Motirõ FADESP debate cultura popular e ancestral

  • DATA DE PUBLICAÇÃO: 29/06/2026

Palestra com historiador Luiz Antônio Simas lotou o foyer nos Mercedários. Público destacou a importância do projeto

Nem a chuva afastou o público que lotou o Motirõ realizado na quinta-feira, 25, no foyer dos Mercedários, em Belém. À frente do evento, realizado pela Fundação de Amparo e Desenvolvimento da Pesquisa (FADESP) estava o professor Luiz Antônio Simas, que por mais de uma hora refletiu sobre a construção de sentidos coletivos de vida que combatem o projeto de aniquilação que foi historicamente imposto a diversos grupos sociais

Professor Luiz Antônio Simas

Com o tema “Territórios e Seres Encantados: Narrativas (Insubmissas) de Rua na Construção do Patrimônio Popular”, Simas conduziu uma conversa abordando os saberes produzidos a partir da cultura, ancestralidade, identidade e dos múltiplos modos de compreender o Brasil a partir de suas expressões populares. “Existe uma diferença entre diáspora e cultura diaspórica. A diáspora opera na lógica da desagregação, já a cultura diaspórica opera no sentido de reconstruir a vida como uma experiência coletiva. E aí está o grande sentido transgressor das culturas populares, porque são culturas que interagem com a contemporaneidade no sentido de construir modos coletivos de vida”, pontuou o historiador, escritor e educador popular.

O púbico enfatizou a necessidade de mais espaços de debates e temas como o da palestra. “A proposta do Motirõ já é uma transgressão muito importante e que vem em um momento em que é preciso reforçar a universidade como disparador da cultura do carnaval de rua de Belém que está muito fragilizado” afirmou o professor Miguel Santa Brígida. Ele ainda defendeu a necessidade do terceiro ano do programa com foco em escolas de samba. “É muito importante a fala do Simas, conectando toda essa cultura da pesquisa, do estudo do carnaval, da escola samba com a cultura paraense, como essa ideia de pertencimento de chão. Belém tem um chão cultural rico de fenômenos como Círio tem pertencimento de chão, como o Pavulagem tem pertencimento de chão. E a gente tem o pertencimento de chão nas escolas de samba enquanto essa cultura preta e brasileira, que no Brasil é riquíssimo e singular e em Belém também. E a gente não pode deixar descaracterizar a sua essência, então essa fala do Simas é fundamental para que possamos dar uma guinada nesse movimento” reforçou o professor.

Já a jornalista Márcia Lima comentou que palestra foi um convite para a reflexão sobre o que move e mantem a vida em sociedade. “Diante da mercantilização de tudo na nossa vida, a gente precisa parar um pouco e prestar atenção no que nos faz viver. Precisamos entender para além da cultura capitalista o que nos move e nos mantém vivos”, observou.

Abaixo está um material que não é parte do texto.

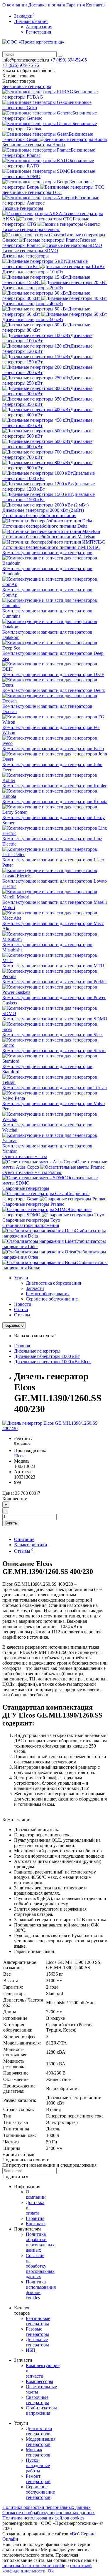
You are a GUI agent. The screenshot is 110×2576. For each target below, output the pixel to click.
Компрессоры (39, 2381)
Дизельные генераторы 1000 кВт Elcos (52, 1361)
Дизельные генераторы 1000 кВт (47, 1356)
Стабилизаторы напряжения (30, 1225)
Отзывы (22, 1314)
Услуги (21, 1277)
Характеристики (30, 1544)
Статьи (21, 1309)
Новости (22, 1304)
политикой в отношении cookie (33, 2565)
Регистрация (38, 31)
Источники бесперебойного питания (39, 515)
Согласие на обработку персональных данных (40, 2266)
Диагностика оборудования (53, 1282)
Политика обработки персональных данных (40, 2242)
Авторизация (39, 26)
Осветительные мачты (24, 1156)
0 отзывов (22, 1443)
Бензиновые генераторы (26, 86)
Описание (24, 1539)
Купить (11, 1523)
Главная (22, 1345)
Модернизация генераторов (40, 2442)
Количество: (14, 1498)
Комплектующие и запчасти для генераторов (47, 552)
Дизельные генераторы (25, 255)
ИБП (30, 2350)
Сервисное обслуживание (52, 1298)
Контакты (96, 4)
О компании (14, 4)
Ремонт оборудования (48, 1293)
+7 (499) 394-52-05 (68, 59)
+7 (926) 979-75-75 (20, 65)
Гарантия (75, 4)
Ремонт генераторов (38, 2479)
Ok (51, 2570)
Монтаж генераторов (38, 2452)
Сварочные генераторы (25, 1188)
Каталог (18, 81)
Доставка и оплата (46, 4)
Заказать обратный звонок (28, 70)
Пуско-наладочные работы (38, 2465)
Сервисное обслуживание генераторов (40, 2492)
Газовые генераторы (22, 208)
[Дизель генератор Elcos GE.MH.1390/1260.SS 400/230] (55, 1428)
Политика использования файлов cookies (43, 2517)
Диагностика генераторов (39, 2431)
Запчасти (35, 1288)
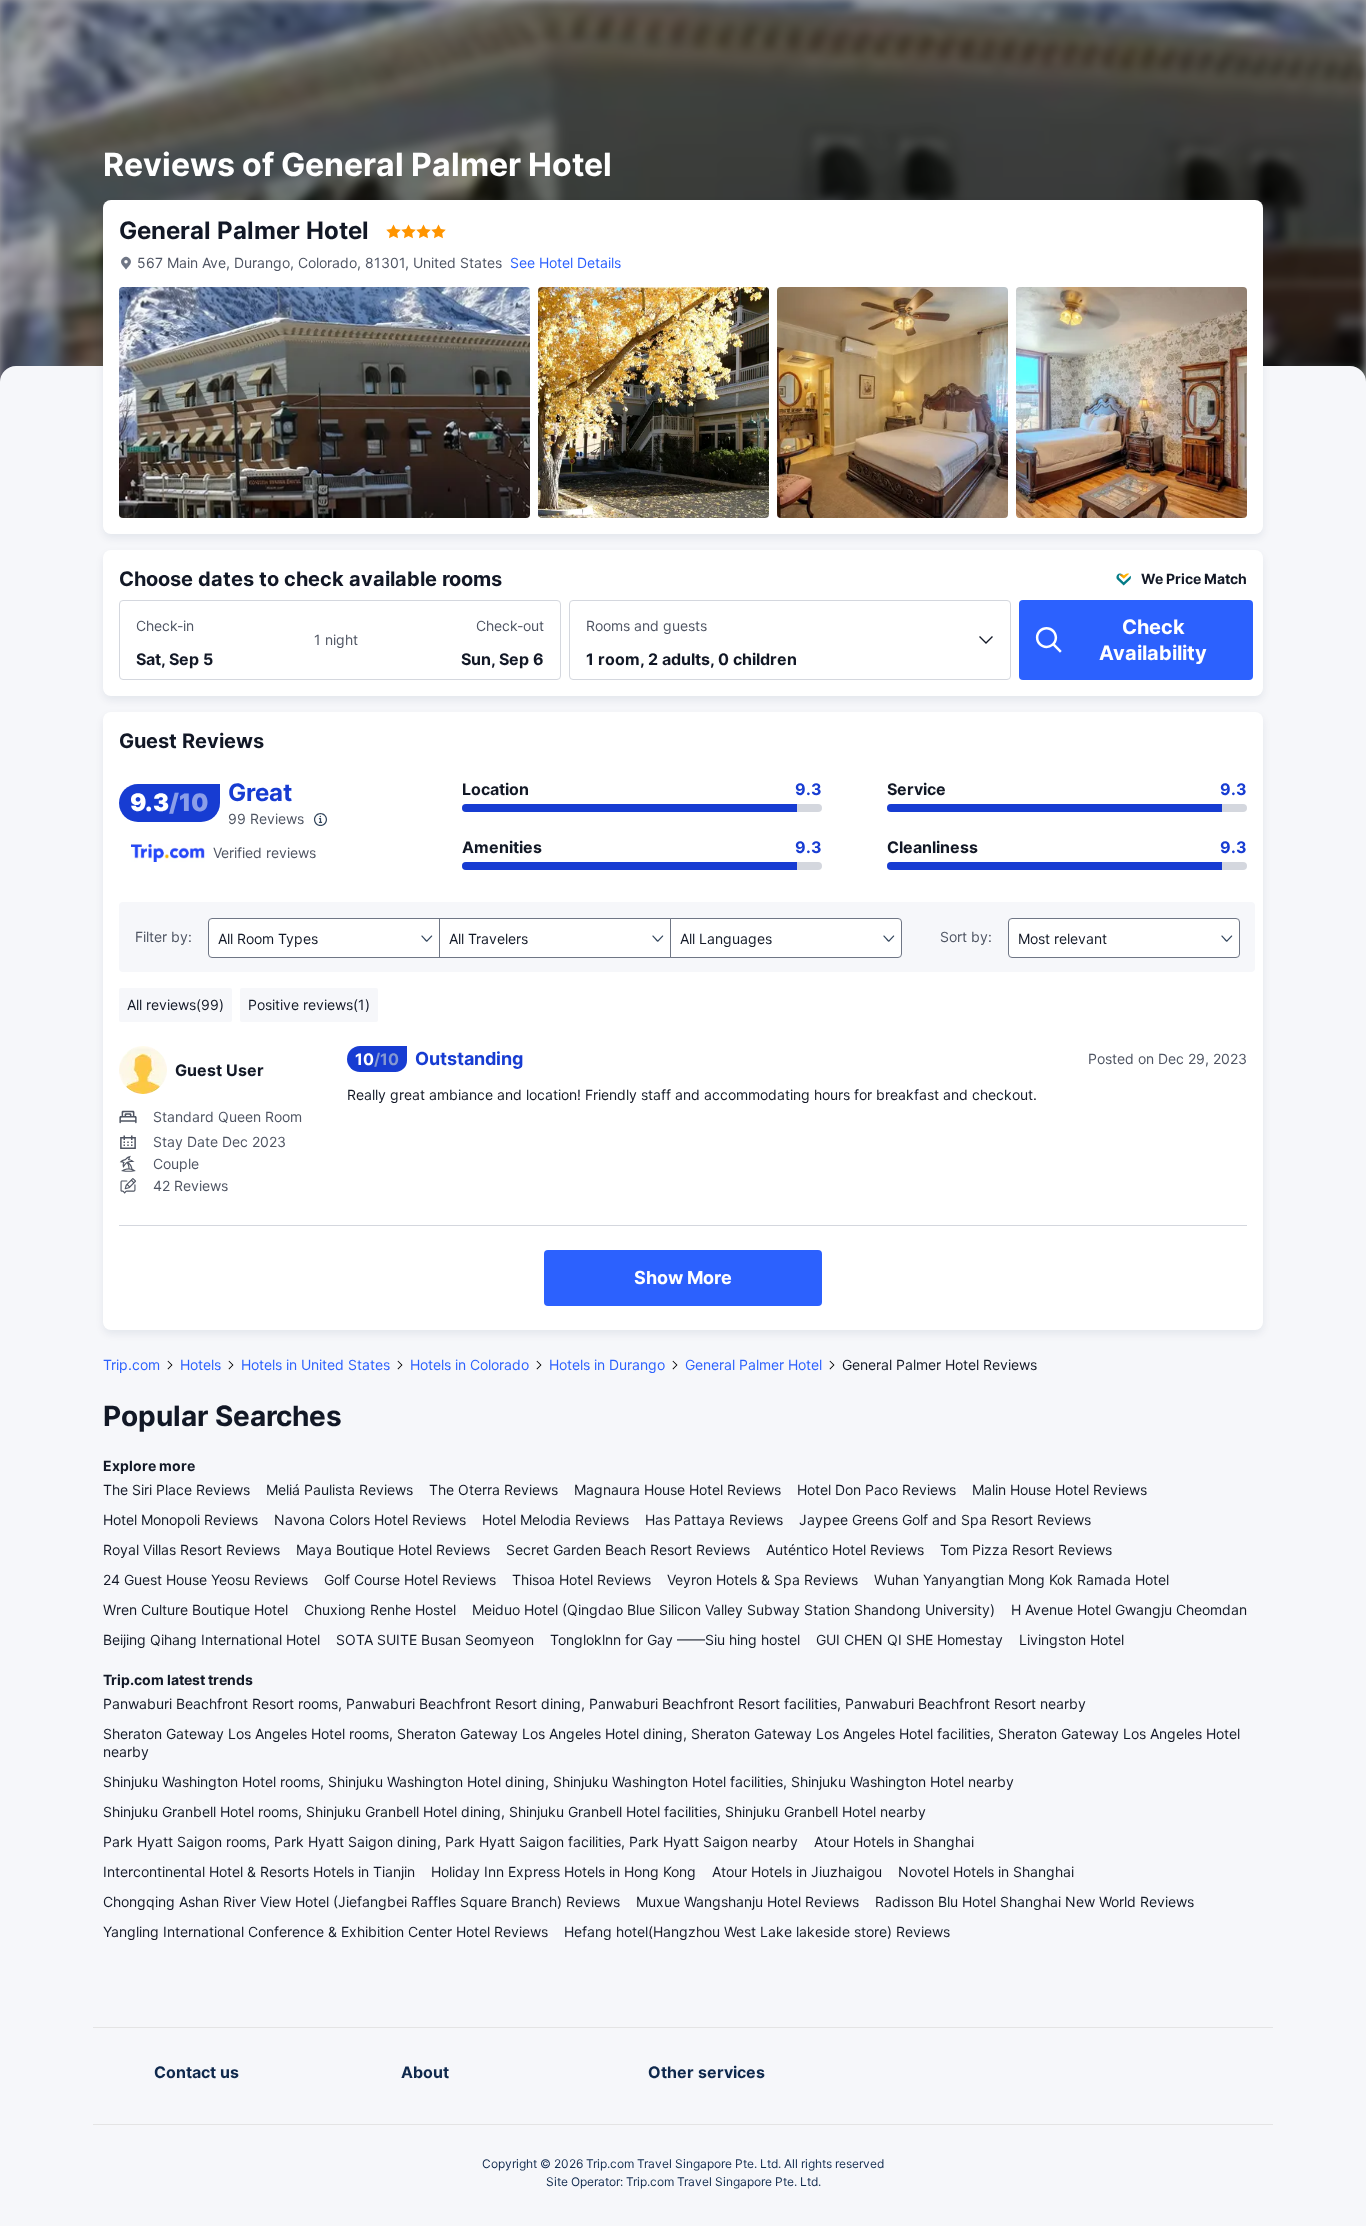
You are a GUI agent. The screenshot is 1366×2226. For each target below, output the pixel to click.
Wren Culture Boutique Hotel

Motirõ – o nome do programa deriva de uma palavra de origem tupi-guarani associada ao trabalho coletivo e à construção em comunidade, ideia que orienta a iniciativa ao reunir pesquisadores, servidores, parceiros e convidados em torno de uma compreensão mais plural e sensível sobre a Amazônia.

Em seu segundo ano, o Motirõ se firma como um programa institucionalizado da Fadesp que amplia o diálogo da Fundação com a sociedade. “É uma fundação que não se envolve só com a parte econômica da universidade, mas que atua para o desenvolvimento de várias instituições e que se preocupa em pensar a cultura da Amazônia”, afirmou Gilmar Pereira, reitor da Universidade Federal do Pará (UFPA).

Da esquerda para a direita: Diretor Executivo da FADESP, Roberto Ferraz Barreto; professor Antonio Luiz Simas; e Diretor Adjunto da FADESP, Alcebíades Negrão Macêdo.

Roberto Ferraz, diretor executivo da Fadesp, falou da transição do Motirõ que foi criado no ano passado, por ocasião da COP 30, como um programa de letramento que abarcou diversos temas como cultura ancestral e popular, racismo climático e colonialidade justiça climática, entre outros e passou para o segundo ano. “Nós percebemos que não podíamos focar apenas na questão financeira dos projetos e novos negócios, era preciso ir além e pensar em como trabalhar melhor na Amazônia e para a Amazônia. O Motirõ traz debates que nos forma enquanto instituição, que são encampados pelo conhecimento produzido na universidade e que dialogam com sociedade. E que bom que conseguimos uma troca tão rica a ponto de pedirem já o ano III do Motirõ”, analisou Ferraz.